Make it a part of your evening, with another binge watch box in the background along the way.
You can treat it like killing the big beast in a horror movie if you want, and move the money to a challenger bank that at least competes.
There are caveats to be made here. Make sure your money goes to a provider with critical protection from the Financial Services Compensation Scheme (all of which are in our tables).
Do your research on the bank you want to move your money to. What does it plan to do with your money?
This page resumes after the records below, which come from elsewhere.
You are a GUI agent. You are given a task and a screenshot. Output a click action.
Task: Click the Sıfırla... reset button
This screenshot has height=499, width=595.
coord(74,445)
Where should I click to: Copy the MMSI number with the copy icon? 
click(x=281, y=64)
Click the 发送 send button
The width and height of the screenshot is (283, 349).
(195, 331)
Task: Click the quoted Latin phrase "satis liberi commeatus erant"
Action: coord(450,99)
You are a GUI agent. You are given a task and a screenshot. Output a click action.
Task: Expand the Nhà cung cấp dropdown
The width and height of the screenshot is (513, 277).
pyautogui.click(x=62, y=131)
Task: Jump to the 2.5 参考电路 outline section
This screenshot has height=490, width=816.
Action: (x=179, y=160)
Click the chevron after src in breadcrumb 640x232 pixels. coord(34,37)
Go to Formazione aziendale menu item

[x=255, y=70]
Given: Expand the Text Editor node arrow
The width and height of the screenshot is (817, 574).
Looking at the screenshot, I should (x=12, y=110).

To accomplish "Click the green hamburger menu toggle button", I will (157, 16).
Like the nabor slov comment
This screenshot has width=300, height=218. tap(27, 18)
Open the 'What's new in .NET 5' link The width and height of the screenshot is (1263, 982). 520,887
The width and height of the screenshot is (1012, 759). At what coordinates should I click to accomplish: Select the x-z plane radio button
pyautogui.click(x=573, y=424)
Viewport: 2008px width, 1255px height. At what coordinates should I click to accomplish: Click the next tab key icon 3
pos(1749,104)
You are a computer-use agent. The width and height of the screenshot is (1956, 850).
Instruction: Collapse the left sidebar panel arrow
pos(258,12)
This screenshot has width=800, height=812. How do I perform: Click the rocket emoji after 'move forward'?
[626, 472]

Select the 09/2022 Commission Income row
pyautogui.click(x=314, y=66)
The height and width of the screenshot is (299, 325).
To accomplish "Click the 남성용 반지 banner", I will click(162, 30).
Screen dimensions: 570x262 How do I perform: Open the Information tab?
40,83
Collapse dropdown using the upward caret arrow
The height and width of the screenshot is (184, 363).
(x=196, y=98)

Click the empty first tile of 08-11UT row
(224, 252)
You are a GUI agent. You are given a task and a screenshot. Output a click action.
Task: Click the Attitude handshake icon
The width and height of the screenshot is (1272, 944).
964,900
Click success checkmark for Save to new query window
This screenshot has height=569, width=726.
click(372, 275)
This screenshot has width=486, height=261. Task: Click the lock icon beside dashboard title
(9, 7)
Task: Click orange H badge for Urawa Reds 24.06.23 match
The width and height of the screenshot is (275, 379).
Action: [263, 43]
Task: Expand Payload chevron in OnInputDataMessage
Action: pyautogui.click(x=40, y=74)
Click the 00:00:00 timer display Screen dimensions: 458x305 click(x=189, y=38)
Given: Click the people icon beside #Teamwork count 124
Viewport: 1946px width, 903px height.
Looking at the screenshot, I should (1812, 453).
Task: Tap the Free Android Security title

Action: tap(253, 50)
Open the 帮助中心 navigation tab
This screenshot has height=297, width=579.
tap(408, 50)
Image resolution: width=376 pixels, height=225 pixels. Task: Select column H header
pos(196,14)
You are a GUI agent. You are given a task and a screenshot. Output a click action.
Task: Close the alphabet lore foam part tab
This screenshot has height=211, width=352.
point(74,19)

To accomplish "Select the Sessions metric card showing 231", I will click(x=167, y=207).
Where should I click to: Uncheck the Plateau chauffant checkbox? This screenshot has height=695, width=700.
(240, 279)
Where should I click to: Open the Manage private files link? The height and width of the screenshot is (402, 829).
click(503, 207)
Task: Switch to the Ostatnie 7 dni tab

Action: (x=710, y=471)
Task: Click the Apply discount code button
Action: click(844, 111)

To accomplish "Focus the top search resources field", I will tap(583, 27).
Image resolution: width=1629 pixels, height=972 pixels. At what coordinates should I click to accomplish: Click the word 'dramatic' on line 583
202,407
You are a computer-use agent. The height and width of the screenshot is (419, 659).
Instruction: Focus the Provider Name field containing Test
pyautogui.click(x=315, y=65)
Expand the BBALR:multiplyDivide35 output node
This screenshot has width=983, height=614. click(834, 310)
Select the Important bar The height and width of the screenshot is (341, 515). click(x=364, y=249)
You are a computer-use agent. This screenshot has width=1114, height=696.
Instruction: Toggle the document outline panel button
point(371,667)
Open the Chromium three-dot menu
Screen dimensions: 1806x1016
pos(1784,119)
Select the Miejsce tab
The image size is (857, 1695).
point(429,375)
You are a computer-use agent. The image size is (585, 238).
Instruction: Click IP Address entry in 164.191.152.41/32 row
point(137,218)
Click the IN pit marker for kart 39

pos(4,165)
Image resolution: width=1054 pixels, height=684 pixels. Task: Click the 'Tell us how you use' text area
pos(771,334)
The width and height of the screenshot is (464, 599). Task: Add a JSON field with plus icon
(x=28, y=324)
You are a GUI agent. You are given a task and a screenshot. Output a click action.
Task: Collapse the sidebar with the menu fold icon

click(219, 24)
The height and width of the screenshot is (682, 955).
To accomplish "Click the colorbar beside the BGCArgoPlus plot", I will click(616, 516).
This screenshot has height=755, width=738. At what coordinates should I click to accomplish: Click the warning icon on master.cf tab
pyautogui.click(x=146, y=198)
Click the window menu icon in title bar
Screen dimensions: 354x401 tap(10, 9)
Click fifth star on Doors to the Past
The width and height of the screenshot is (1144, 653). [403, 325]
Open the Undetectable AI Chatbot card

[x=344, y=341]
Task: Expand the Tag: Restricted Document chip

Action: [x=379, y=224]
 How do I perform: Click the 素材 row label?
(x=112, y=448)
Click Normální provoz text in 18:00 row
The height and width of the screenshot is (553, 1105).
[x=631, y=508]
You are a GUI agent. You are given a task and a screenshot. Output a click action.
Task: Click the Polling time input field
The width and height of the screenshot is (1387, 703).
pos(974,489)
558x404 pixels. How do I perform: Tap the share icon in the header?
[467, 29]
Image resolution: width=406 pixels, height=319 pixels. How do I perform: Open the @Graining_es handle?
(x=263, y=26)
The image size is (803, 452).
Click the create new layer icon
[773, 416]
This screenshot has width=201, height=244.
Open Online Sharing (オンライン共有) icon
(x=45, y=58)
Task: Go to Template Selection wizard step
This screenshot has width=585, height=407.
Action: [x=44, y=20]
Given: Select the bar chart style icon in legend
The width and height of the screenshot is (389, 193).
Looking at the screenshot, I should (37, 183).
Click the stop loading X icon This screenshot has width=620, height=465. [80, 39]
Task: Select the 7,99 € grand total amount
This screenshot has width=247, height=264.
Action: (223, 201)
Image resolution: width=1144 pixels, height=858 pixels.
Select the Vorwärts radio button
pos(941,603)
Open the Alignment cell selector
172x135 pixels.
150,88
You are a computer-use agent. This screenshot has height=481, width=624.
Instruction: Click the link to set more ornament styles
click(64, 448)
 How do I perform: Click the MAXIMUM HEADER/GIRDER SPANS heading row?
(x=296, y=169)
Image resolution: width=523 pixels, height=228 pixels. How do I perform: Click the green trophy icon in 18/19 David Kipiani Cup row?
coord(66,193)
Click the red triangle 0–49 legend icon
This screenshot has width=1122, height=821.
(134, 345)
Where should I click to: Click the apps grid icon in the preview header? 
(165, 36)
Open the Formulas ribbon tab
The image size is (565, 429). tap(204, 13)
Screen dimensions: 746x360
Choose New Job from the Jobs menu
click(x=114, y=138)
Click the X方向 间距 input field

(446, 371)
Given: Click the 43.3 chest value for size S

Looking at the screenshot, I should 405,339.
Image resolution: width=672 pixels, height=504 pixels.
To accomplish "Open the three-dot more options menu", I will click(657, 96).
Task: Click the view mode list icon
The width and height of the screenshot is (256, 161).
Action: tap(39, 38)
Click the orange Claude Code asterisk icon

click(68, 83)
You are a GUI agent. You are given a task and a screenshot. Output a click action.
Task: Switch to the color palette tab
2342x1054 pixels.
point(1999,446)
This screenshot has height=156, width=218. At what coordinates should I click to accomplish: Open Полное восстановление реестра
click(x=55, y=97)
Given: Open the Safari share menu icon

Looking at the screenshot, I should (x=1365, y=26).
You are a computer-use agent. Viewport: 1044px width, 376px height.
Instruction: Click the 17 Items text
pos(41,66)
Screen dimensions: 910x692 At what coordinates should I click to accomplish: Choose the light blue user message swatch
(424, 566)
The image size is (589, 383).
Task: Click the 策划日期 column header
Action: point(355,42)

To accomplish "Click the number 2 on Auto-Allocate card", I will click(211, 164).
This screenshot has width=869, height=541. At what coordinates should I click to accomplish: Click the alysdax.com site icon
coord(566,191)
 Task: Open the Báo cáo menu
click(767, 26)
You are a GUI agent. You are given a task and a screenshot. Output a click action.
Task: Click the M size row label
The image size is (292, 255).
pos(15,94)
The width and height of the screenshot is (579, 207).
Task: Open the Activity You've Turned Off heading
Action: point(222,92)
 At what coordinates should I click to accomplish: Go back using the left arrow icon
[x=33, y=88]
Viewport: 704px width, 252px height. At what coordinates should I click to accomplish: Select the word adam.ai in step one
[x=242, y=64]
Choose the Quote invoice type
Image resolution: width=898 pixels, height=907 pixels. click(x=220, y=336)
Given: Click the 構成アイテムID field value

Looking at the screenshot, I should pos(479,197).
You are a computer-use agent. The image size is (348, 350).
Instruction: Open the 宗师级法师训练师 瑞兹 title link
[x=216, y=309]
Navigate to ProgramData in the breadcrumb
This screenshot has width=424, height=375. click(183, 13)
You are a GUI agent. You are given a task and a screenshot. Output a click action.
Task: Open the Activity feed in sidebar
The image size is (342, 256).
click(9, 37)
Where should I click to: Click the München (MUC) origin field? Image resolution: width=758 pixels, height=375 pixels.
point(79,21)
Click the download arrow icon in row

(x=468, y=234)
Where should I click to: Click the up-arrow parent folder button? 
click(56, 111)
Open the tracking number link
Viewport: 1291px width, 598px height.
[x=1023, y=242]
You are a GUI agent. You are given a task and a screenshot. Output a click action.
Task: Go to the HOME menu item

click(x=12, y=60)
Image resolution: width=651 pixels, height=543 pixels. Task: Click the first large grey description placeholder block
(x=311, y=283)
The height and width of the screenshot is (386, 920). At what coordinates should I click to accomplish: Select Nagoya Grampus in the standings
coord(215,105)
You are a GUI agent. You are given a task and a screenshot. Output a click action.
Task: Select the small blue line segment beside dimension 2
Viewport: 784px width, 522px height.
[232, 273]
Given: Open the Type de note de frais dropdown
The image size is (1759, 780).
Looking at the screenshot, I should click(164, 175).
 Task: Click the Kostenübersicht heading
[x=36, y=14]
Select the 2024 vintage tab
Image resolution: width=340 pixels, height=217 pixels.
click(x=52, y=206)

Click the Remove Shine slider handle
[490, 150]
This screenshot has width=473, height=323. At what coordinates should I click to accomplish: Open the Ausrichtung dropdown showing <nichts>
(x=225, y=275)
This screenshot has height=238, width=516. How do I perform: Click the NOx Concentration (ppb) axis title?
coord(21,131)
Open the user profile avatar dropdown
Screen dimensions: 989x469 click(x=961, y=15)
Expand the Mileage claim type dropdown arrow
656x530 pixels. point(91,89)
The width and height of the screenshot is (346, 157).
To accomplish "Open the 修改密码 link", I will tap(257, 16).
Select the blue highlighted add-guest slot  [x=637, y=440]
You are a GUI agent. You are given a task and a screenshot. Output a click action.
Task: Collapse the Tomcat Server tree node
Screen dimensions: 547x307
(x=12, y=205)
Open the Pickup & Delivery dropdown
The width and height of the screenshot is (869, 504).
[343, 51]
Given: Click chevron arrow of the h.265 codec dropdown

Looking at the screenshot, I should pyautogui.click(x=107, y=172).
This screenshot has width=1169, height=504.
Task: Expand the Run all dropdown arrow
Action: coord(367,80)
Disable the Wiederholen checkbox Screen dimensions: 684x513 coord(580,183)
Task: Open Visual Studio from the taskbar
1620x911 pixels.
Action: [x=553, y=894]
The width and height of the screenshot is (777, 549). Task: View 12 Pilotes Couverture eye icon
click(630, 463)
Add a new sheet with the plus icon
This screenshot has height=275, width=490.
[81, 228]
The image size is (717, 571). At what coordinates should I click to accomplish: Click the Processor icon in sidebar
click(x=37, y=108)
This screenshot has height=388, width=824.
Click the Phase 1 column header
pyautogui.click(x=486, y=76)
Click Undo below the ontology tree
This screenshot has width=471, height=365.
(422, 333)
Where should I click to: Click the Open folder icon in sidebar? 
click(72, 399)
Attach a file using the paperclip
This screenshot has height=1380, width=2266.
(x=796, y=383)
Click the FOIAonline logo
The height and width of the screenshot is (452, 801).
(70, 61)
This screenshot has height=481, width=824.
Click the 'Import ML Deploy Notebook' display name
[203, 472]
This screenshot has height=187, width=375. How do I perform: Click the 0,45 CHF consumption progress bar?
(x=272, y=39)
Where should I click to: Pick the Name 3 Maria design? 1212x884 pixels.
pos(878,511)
Lending such as personal loans, business loans, car purchases, mortgages…
Finally, take a customer service measurement – online reviews are a good place to start and call the customer service helpline to find out how quickly they respond.
Smaller challengers can sometimes be inundated with new clients and money — indeed, it can happen to the big boys, as National Savings and Investments showed last year.
Three in five savers asked by the Coventry Building Society ‘why would they move from provider’ responded to better rates offered elsewhere, suggesting that a large proportion of savers do feel the urge to move, with half saying that the service was bad.
But on the other hand, of the 2,000 people surveyed, 43 percent said convenience is the most common reason for savers to remain loyal to a provider, along with good service.
Don’t be the cash cow trapped in the twister – be the hero behind the wheel, with top speed being the mega tornado you’ve been looking for.